Senado aprova regras de teor mínimo de cacau em chocolates no Brasil

O Senado Federal aprovou nesta quarta-feira (15) um projeto de lei que cria padrões mínimos para a presença de cacau em chocolates e produtos derivados comercializados no Brasil. O texto segue agora para a sanção presidencial.

A proposta estabelece critérios de qualidade para a indústria, busca ampliar a clareza das informações ao consumidor e pretende reforçar a cadeia produtiva do cacau no país. Entre as medidas, estão percentuais mínimos obrigatórios do ingrediente em diferentes categorias e regras de rotulagem mais transparentes.

O que muda com o projeto sobre teor de cacau

Pela redação aprovada, itens como chocolate em barra, chocolate ao leite, chocolate branco, cacau em pó e achocolatados passam a ter parâmetros mínimos de cacau na formulação. A intenção é padronizar o que pode ser vendido com essas denominações e reduzir variações que hoje podem confundir o público.

No caso do chocolate em barra, o projeto determina a exigência de, no mínimo, 35% de sólidos de cacau. O texto também prevê critérios técnicos adicionais ligados a componentes típicos do chocolate, como a manteiga de cacau, além de outras especificações de composição.

Para o chocolate ao leite, a regra prevista fixa um mínimo de 25% de cacau. Já o chocolate branco, que não leva massa de cacau, deverá conter ao menos 20% de manteiga de cacau, ingrediente considerado essencial para caracterizar o produto.

Rotulagem: percentual de cacau terá de ficar claro na embalagem

Outro ponto central do projeto é a obrigação de informar, de forma explícita, o percentual total de cacau presente no produto. A exigência mira especialmente itens que, apesar de remeterem ao chocolate na apresentação, podem ter baixo teor do ingrediente.

Com a mudança, a expectativa é facilitar a comparação entre marcas e linhas diferentes nas prateleiras, além de reduzir o risco de o consumidor comprar um produto imaginando ter mais cacau do que realmente tem.
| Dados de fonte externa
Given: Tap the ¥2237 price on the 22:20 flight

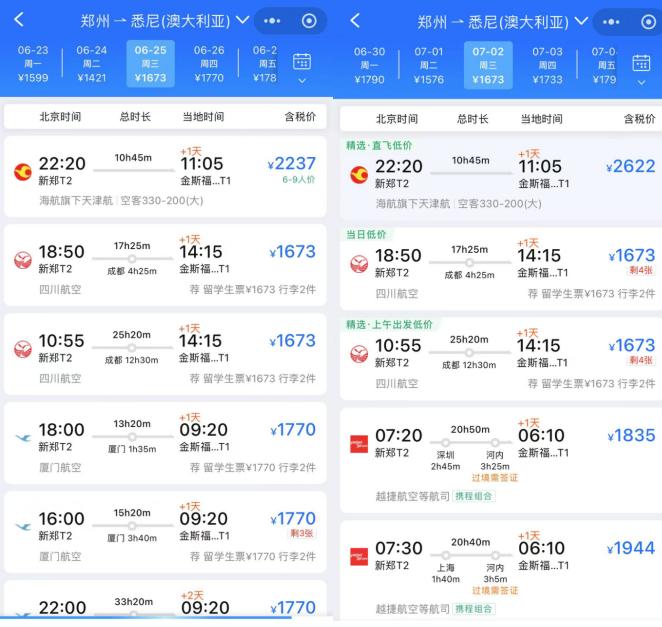Looking at the screenshot, I should click(291, 165).
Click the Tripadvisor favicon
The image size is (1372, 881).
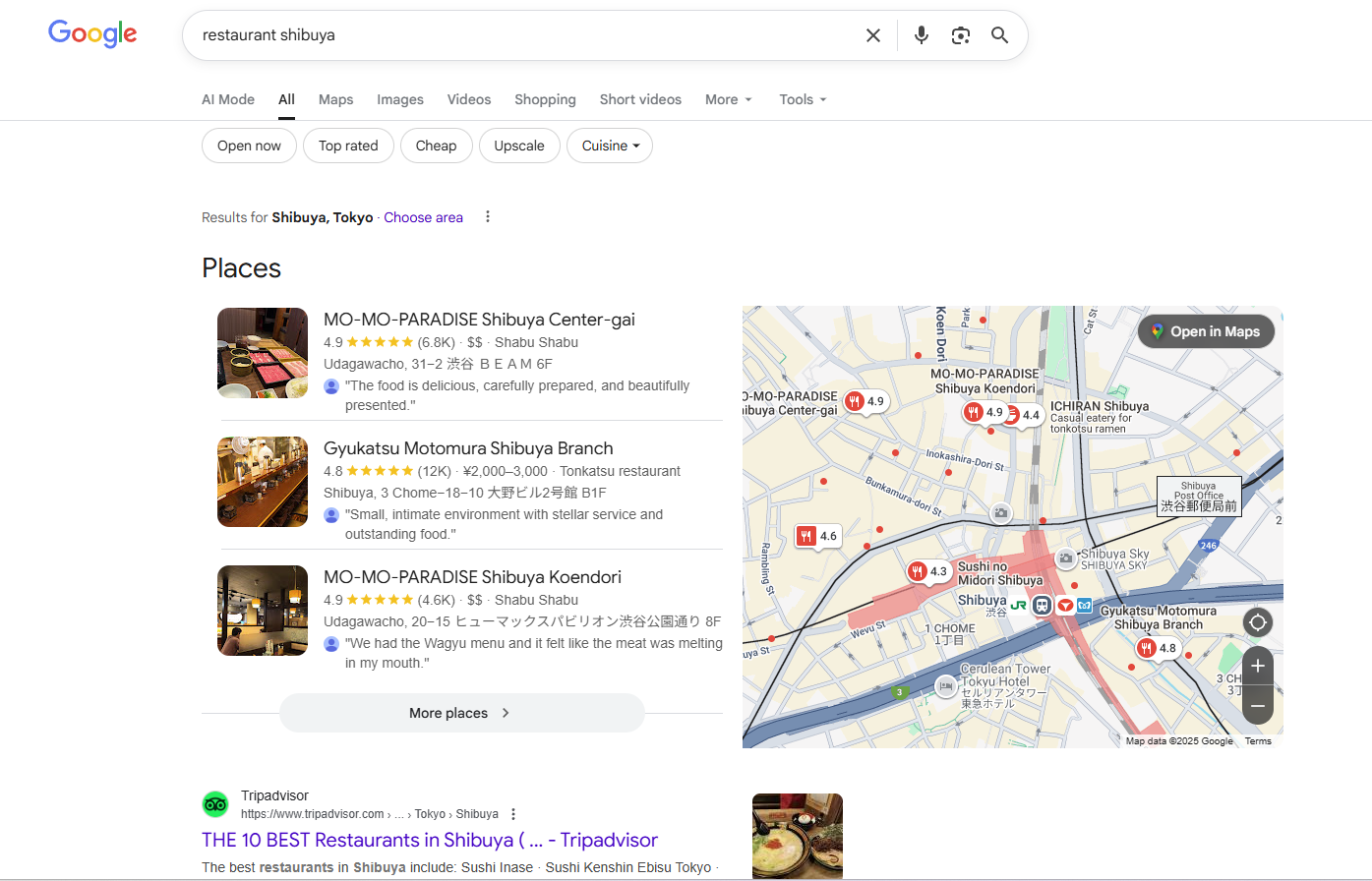(215, 803)
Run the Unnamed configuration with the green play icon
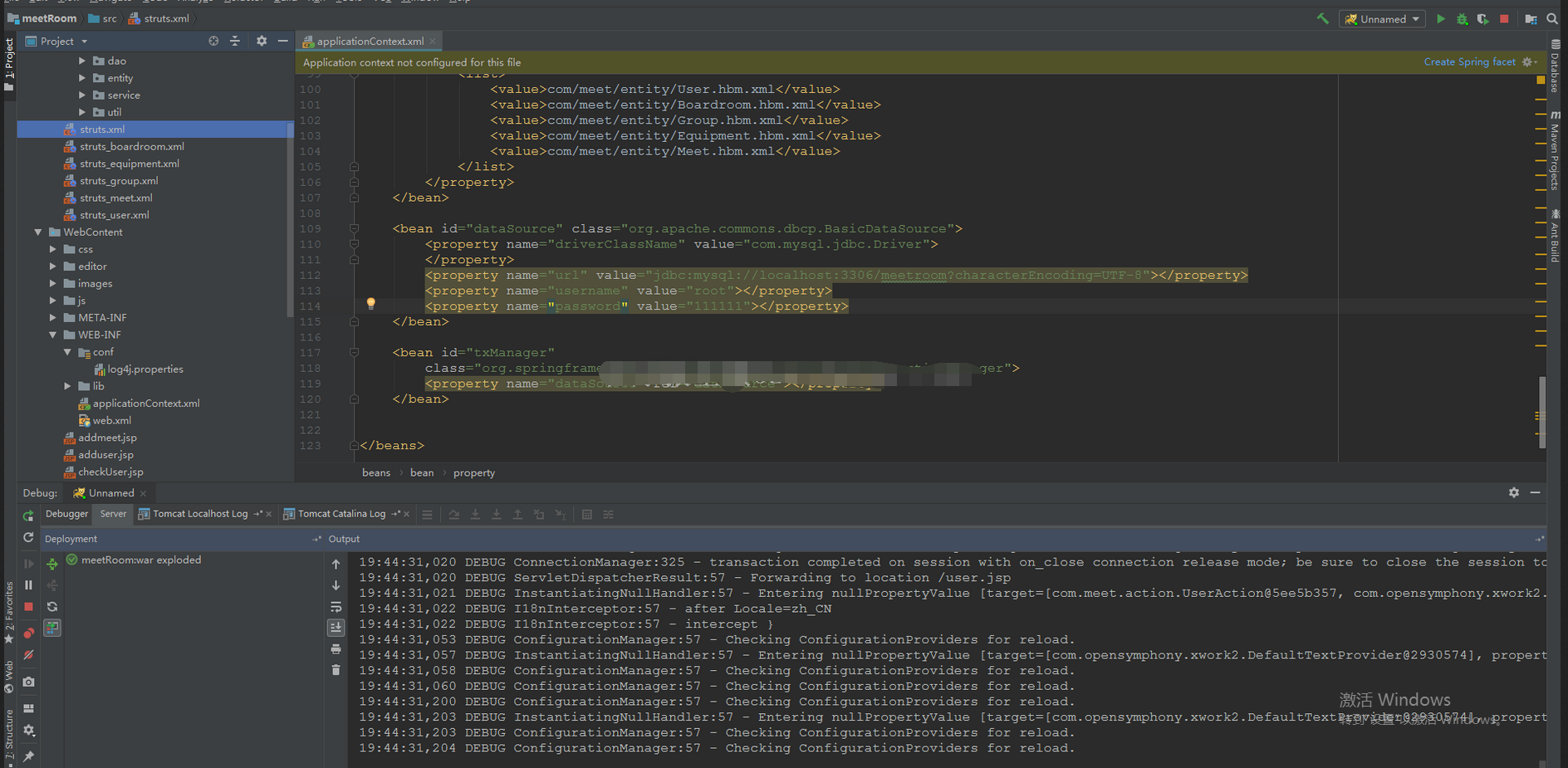 pos(1441,19)
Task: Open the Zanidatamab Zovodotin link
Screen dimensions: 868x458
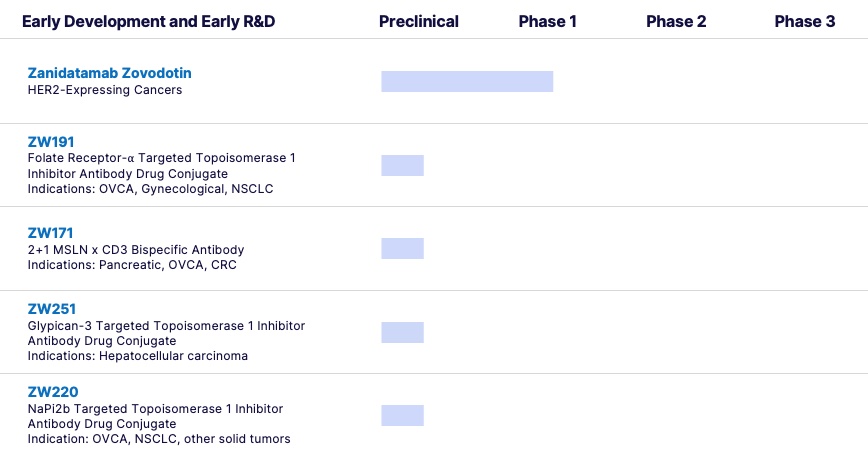Action: (x=109, y=73)
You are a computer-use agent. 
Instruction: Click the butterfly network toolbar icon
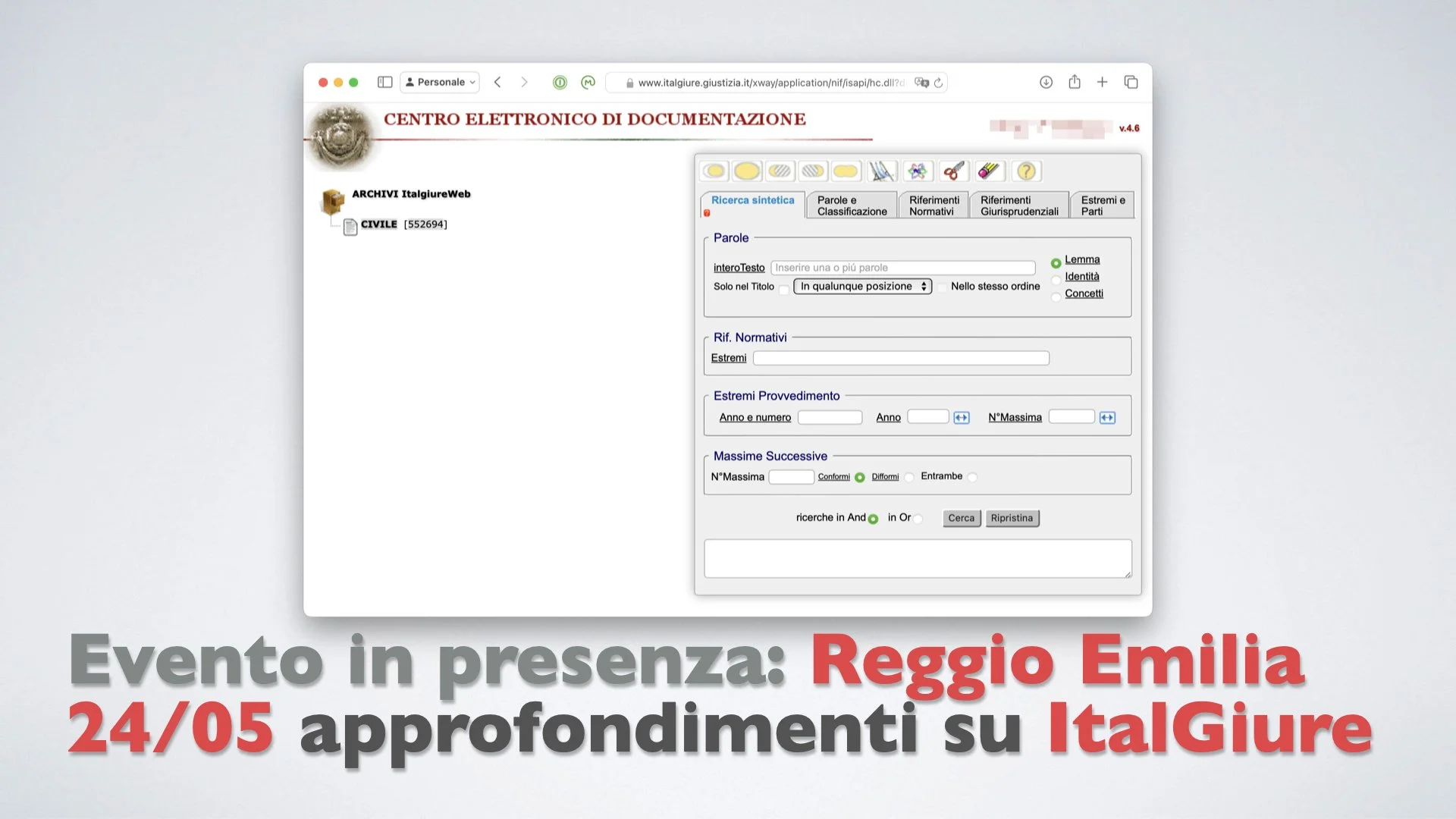(918, 171)
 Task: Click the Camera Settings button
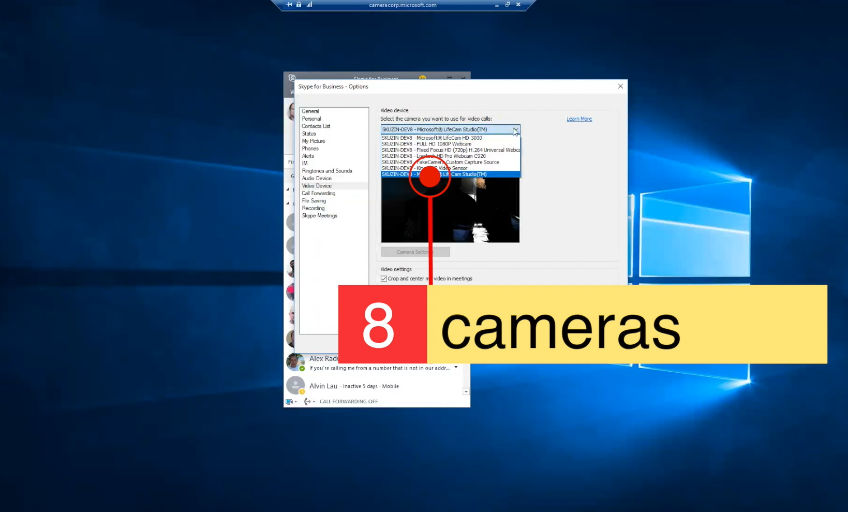[x=415, y=252]
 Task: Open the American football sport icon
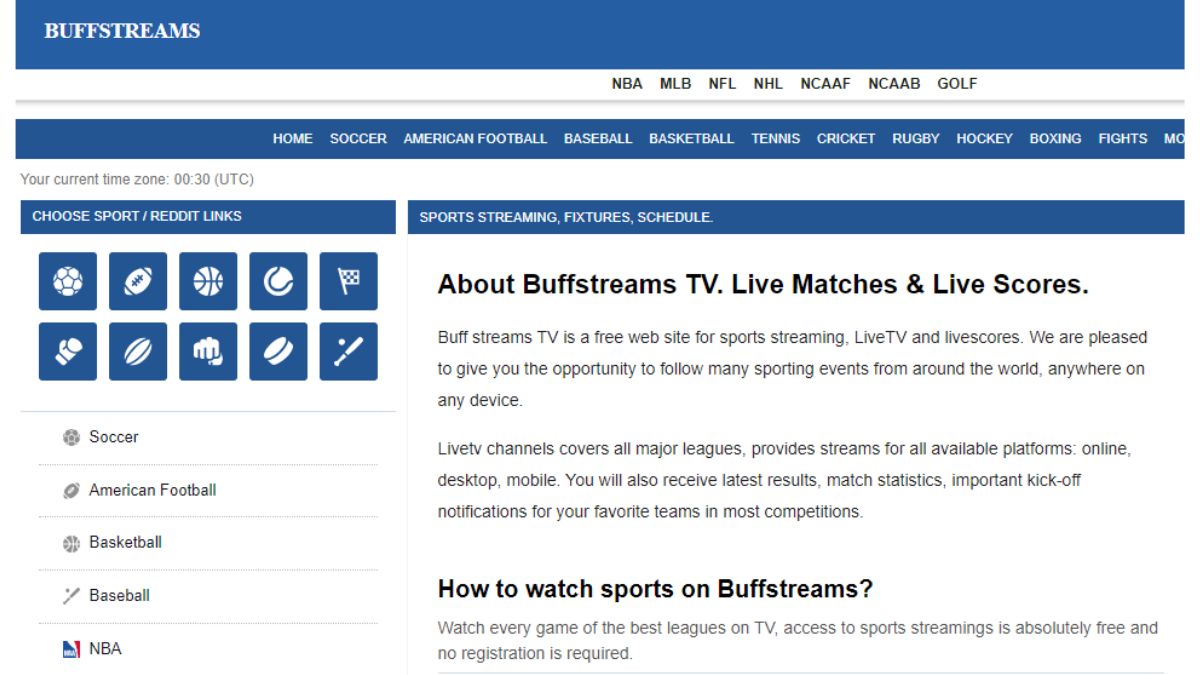click(x=138, y=281)
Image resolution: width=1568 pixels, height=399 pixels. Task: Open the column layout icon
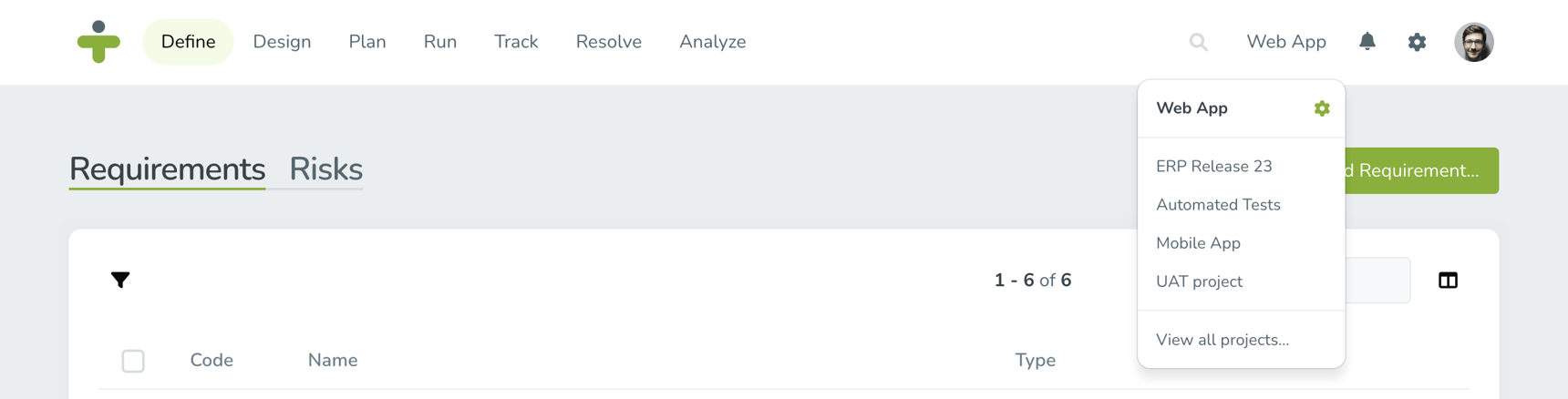click(x=1448, y=281)
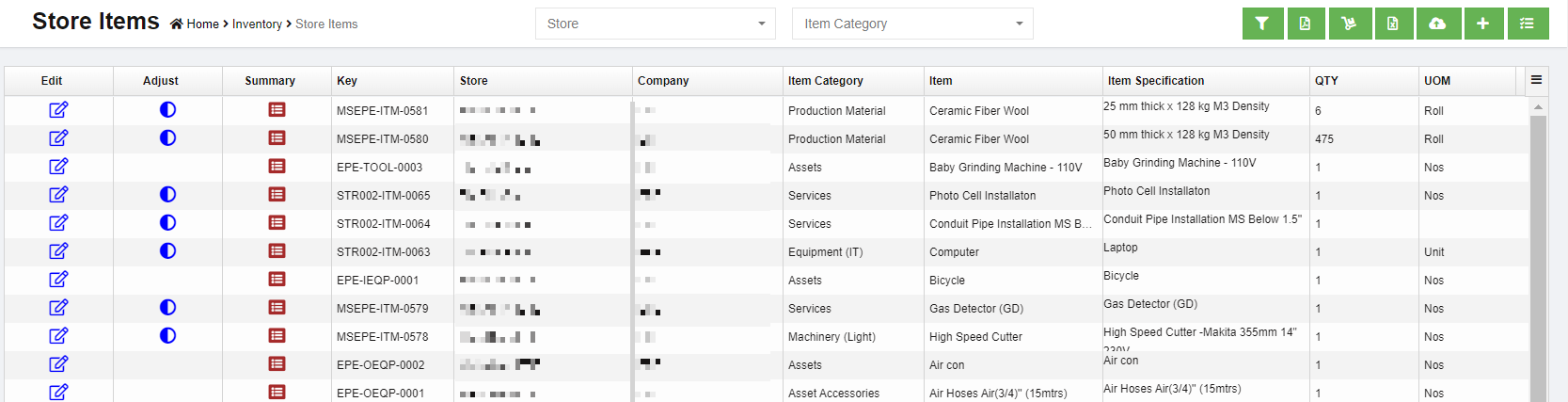Open the checklist tasks icon button
Image resolution: width=1568 pixels, height=402 pixels.
[1528, 24]
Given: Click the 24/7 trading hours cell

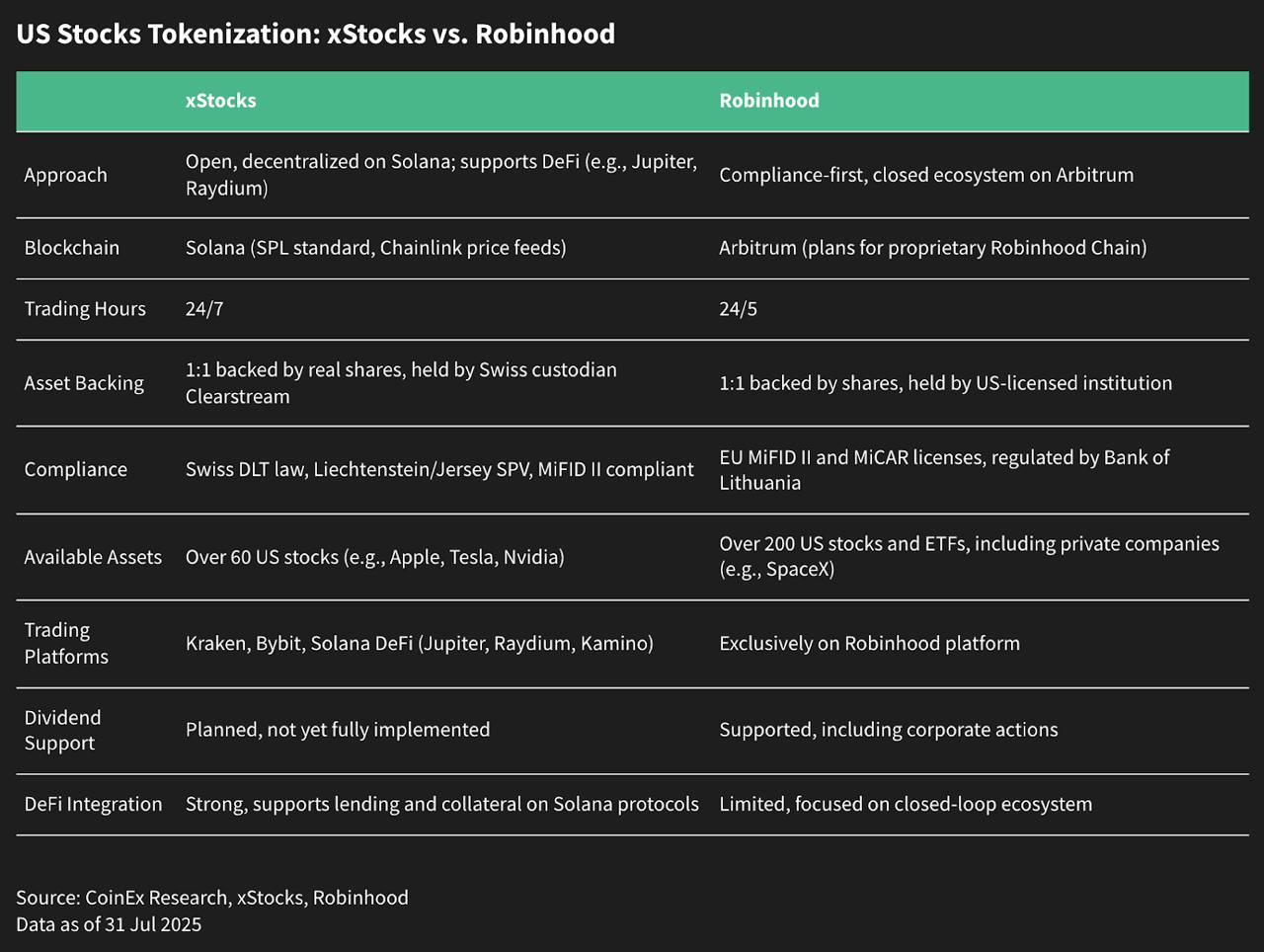Looking at the screenshot, I should pos(204,309).
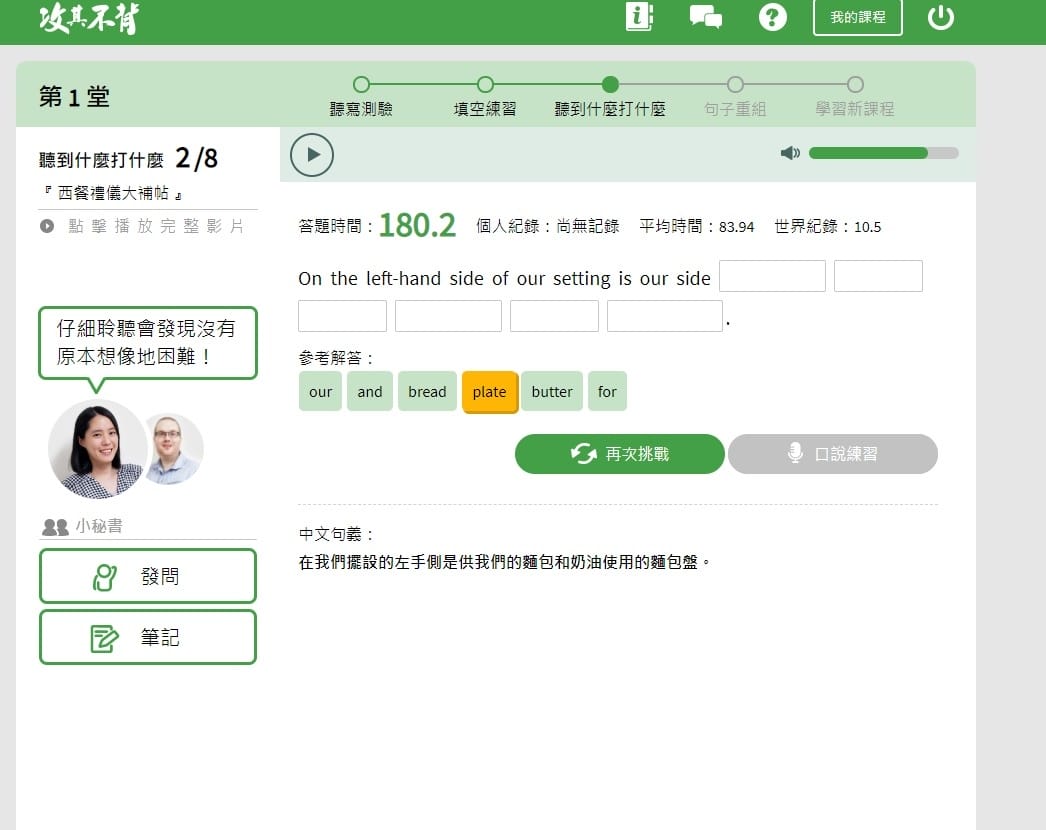Click the power logout icon
The height and width of the screenshot is (830, 1046).
[940, 17]

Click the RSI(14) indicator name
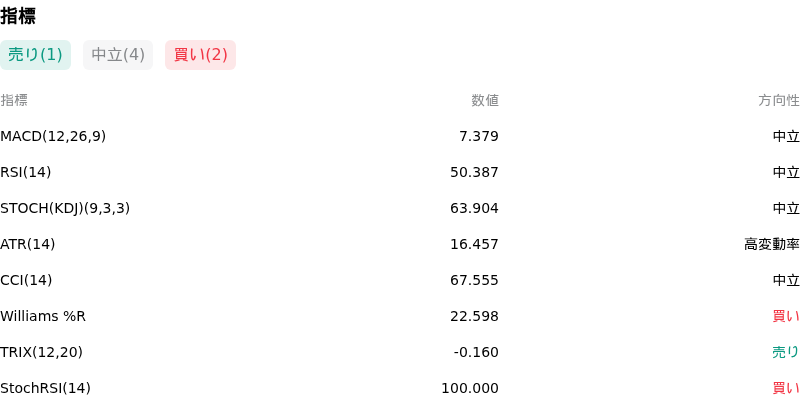click(x=26, y=172)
Limites para outras gorduras e definição de categorias

O texto aprovado também trata do uso de gorduras vegetais alternativas, estabelecendo limites para esses ingredientes. A medida busca evitar que substituições em excesso alterem o padrão de qualidade esperado para chocolates e derivados.

Além disso, o projeto define critérios técnicos para classificar diferentes produtos obtidos a partir do cacau. A proposta é criar uma referência mais objetiva para o mercado, com regras que diferenciem categorias e ajudem a orientar tanto fabricantes quanto consumidores.

Fiscalização e punições em caso de descumprimento

Empresas que não seguirem os percentuais mínimos e as exigências de rotulagem poderão ser enquadradas nas sanções previstas na legislação sanitária e no Código de Defesa do Consumidor, conforme estabelece o projeto. Na prática, a norma abre caminho para fiscalização e eventuais penalidades quando houver irregularidades.

O detalhamento de como as regras serão aplicadas no dia a dia dependerá dos instrumentos de regulamentação e dos procedimentos de controle, mas a aprovação no Senado já sinaliza um endurecimento em relação à composição e à apresentação desses produtos.

Impacto na cadeia do cacau: Bahia e Pará em destaque

Durante a tramitação, parlamentares defenderam que a iniciativa pode trazer efeitos econômicos positivos para a cadeia produtiva do cacau, com reflexos em regiões produtoras. Bahia e Pará foram citados como estados centrais para o setor, por concentrarem parte relevante da produção nacional.

A expectativa apontada é que a padronização estimule a valorização do cacau brasileiro, com potencial para incentivar investimentos, ampliar a geração de empregos e fortalecer o mercado interno. Também foi mencionada a possibilidade de reduzir a dependência de importações, na medida em que o aumento do teor de cacau pode elevar a demanda pelo insumo produzido no país.

Com o projeto aprovado pelo Senado, o próximo passo é a análise para sanção presidencial. Caso sancionada, a lei passará a orientar a fabricação, a rotulagem e a comercialização de chocolates e derivados no Brasil, com novas referências para a indústria e mais informação para o consumidor.